Relationships in all walks of life have been tested, some have grown stronger, some have diminished and some have stayed the same. Within each of those groups, each change has been for the better. Those relationships worth the effort have grown and developed into richer, deeper friendships, the ones that were using up too much energy, going nowhere have closed and the ones that have stayed the same were the ones that were stable, solid and perfect just the way were. Noticeably my children, who have never treated me any differently, who still don’t like to empty the dishwasher, who still leave wet towels and clothes on the floor, who still ask “what’s for tea”! To them I was always Mum and nothing changed. They have always told me they love me and have always told me I am an amazing mum, and they still say the same. With so many things up in the air at the time, that “normality” was a huge comfort to me.

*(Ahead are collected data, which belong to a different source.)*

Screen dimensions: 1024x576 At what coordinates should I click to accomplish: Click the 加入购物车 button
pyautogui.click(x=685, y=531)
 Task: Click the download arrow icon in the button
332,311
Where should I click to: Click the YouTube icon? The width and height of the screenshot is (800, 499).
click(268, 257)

It’s incredible to look back over the last twelve months and see how far we have come. From a very dark place of unknown, immediately followed by Paul’s redundancy, we did indeed Dance In the Rain for some months and came out further on having found some silver linings along the way, which has been quite amazing. The redundancy paid for a holiday of a life time in South Africa, a new job for Paul, with shorter hours and a whole lot less stress, no need financially to let out the basement as an extra income, reducing my work load in the house and giving us chance to enjoy the whole house while we remain here in the hope that next spring someone may come along and want to buy her!

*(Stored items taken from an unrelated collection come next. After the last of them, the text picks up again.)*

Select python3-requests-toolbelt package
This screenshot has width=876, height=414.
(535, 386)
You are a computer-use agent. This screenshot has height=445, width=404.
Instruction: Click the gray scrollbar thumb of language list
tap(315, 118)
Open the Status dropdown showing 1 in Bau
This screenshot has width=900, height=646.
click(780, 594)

Of course it’s not all a bed of roses. Some days I get weepy, the anniversaries of diagnosis and surgery (this week last year) have been surprisingly emotional. I try not to think back to “before” to the time when I had two breasts and hadn’t had cancer. The battle with the NHS is draining, forever chasing appointments and follow ups. Eleven weeks since I was seen by gynaecology and still no follow up as promised. Two phone calls later and I finally received my annual mammogram appointment for tomorrow, some two and half months late as I had been “missed”. It does not fill me with confidence and does not help with the “moving on” process.

I need to find something to do with my time having had twelve months “off”!  Although I am good at filling my time, I am some days very lonely. Despite over seven years in Aberdeen I have made very few friends. My previous support work was always one to one, so very little contact with other people, time spent doing the house involved only trades people and with girls getting on the school bus, no opportunity to meet other mums. I’ve tried evening class and the gym etc which are always good to get you out but rarely provided long lasting friendships.

I’ve recently joined “Meetup.com” local groups set up for people to get out, do something and meet like-minded people. I hope to go to my first meeting with the next few weeks! I’ve also put my name forward to volunteer at a local playgroup. I hope some new doors will open as I am ready to move forward and further enrich my life!